後藤氏によると、以前のヨーロッパとアメリカの研究では、「より多くの果物と野菜を食べると、心血管疾患の発生率と全死因死亡のリスクを効果的に減らすことができる」ことが確認されていました.
しかし、西洋人の遺伝、ライフスタイル、食事はアジア人とは異なります。
日本の研究では、科学者は 40 歳から 69 歳までの男女 95,000 人のボランティアを選びました。ボランティアは、1990 年から 1993 年の間に日本の 11 の都道府県と市に住んでいました。
がん、心血管疾患、肝臓障害のある人を除外した後、残りのボランティアは長期アンケート調査のために選ばれました。研究者はアンケートの結果を収集し、参加者の毎日の果物と野菜の摂取量に関する統計をまとめました。
参加者は、摂取量に基づいて、最高から最低まで 5 つのグループに分けられました。果物と野菜の摂取量が最も少なかったグループを対照群とし、他のグループと比較して、全死因、がん、心血管疾患、呼吸器疾患によるその後の死亡リスクを調べました。
研究開始から 20 年後の 2018 年の追跡調査の結果、果物と野菜の摂取量が多いグループでは、全死因のリスクが少なくとも 8 〜 9% 減少したことが明らかになりました。一方、心血管疾患による死亡リスクは 9% 減少しました。
果物の摂取量を分析したところ、最も摂取量の多いグループでは全死亡のリスクが8%減少し、心血管疾患による死亡のリスクが13%減少したことがわかりました。特に女性の参加者に顕著でした。(関連:ブルーゾーンダイエットで健康を改善し、寿命を延ばします。)
ボランティアの野菜摂取量を調べたところ、野菜を最も多く摂取したグループは、最も摂取量が少なかったグループよりも死亡リスクが 7% 低いことがわかりました。
また、男性と女性の参加者の死亡率を別々に分析したところ、男性の果物摂取量が多いほど、呼吸器死亡率が低いことが明らかになりました。女性でも同じことが、心血管死亡率の低下と関連していました。

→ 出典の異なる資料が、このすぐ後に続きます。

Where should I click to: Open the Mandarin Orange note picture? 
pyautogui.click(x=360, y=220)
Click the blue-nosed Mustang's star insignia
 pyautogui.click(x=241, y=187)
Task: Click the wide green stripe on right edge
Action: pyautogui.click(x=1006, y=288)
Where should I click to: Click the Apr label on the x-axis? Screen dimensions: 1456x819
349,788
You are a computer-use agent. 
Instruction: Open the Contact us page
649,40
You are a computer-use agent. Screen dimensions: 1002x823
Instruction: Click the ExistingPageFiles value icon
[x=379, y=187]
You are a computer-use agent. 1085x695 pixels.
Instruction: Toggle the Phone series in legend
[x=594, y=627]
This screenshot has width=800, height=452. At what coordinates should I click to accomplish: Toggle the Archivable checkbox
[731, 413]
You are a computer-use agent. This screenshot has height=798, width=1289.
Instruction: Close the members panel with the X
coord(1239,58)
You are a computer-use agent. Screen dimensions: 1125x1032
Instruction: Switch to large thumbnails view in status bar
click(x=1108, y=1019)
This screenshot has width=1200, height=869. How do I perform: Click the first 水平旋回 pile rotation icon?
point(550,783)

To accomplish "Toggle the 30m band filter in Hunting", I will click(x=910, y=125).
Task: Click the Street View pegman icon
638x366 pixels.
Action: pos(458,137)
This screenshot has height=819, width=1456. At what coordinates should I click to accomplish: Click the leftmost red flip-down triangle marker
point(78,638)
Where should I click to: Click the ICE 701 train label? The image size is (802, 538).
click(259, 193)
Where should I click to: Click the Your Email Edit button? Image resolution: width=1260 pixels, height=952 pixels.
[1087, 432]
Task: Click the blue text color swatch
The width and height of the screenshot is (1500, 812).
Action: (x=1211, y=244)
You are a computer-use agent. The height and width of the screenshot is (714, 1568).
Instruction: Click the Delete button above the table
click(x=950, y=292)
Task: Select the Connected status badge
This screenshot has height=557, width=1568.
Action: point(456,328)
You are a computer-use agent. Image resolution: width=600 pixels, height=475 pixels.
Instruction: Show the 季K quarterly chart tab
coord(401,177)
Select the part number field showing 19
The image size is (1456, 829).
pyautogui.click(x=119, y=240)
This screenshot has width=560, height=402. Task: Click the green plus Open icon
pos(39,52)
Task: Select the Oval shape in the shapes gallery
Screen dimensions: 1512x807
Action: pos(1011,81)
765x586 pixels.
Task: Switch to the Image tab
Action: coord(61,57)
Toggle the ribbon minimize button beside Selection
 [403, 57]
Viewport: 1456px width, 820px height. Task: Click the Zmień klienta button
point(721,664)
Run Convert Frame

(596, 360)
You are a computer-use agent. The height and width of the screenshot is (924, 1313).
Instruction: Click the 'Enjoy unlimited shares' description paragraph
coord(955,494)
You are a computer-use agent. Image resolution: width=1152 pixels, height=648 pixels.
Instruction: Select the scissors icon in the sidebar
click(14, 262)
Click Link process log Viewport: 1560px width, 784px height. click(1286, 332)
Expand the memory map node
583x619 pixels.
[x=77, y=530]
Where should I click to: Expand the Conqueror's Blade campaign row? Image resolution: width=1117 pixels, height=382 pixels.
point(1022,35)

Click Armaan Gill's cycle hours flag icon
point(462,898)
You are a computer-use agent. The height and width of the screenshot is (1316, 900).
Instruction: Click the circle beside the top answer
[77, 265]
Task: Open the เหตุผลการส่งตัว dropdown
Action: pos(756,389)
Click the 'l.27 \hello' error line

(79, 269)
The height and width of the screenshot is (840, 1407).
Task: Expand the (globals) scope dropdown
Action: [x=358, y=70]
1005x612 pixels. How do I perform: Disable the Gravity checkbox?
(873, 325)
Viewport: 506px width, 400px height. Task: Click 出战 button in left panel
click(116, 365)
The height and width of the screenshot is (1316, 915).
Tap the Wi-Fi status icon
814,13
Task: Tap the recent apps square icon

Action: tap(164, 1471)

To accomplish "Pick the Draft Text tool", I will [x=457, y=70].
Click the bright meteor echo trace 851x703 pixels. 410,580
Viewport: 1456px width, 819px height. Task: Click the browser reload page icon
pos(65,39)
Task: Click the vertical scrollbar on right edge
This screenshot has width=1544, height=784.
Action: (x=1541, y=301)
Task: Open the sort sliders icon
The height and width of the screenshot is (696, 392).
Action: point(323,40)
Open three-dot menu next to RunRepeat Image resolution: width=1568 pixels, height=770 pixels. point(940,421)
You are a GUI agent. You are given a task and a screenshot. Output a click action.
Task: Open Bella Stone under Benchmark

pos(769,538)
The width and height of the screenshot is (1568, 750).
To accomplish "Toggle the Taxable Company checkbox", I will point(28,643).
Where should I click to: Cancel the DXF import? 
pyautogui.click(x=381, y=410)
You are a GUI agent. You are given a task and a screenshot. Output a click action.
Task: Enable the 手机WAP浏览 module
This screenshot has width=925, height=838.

分析の結果を研究した後、科学者たちは、ビタミンと食物繊維が豊富な果物と野菜が人々の健康に重要な役割を果たしていると結論付けました. 彼らは毎日 300 グラム (10.5 オンス) 以上の野菜と 140 グラム (5 オンス) 以上の果物の摂取を推奨しました。
「この研究結果が、果物や野菜の 1 日の摂取量に関する一般の人々への基本的な参考資料としてデータを提供できることを願っています」と後藤氏は締めくくりました。
◆でんぷん質の野菜は同じ利点を提供しません
別の研究では、ハーバード TH チャン公衆衛生大学院およびその他の機関の研究者が、世界中の少なくとも 190 万人のデータを調査しました。
彼らの調査結果はまた、毎日適切な量の果物と野菜を摂取することが平均余命を延ばすのに役立つことを示しました. 研究成果は、ジャーナルCirculationに掲載されました。
研究者は、すべての野菜と果物が死亡リスクを低下させるわけではないことを報告しました。具体的には、とうもろこし、えんどう豆、じゃがいもなどのでんぷん質の野菜や一部のフルーツ ジュースは、全死因または特定の慢性疾患による死亡リスクの低下とは関連がありません。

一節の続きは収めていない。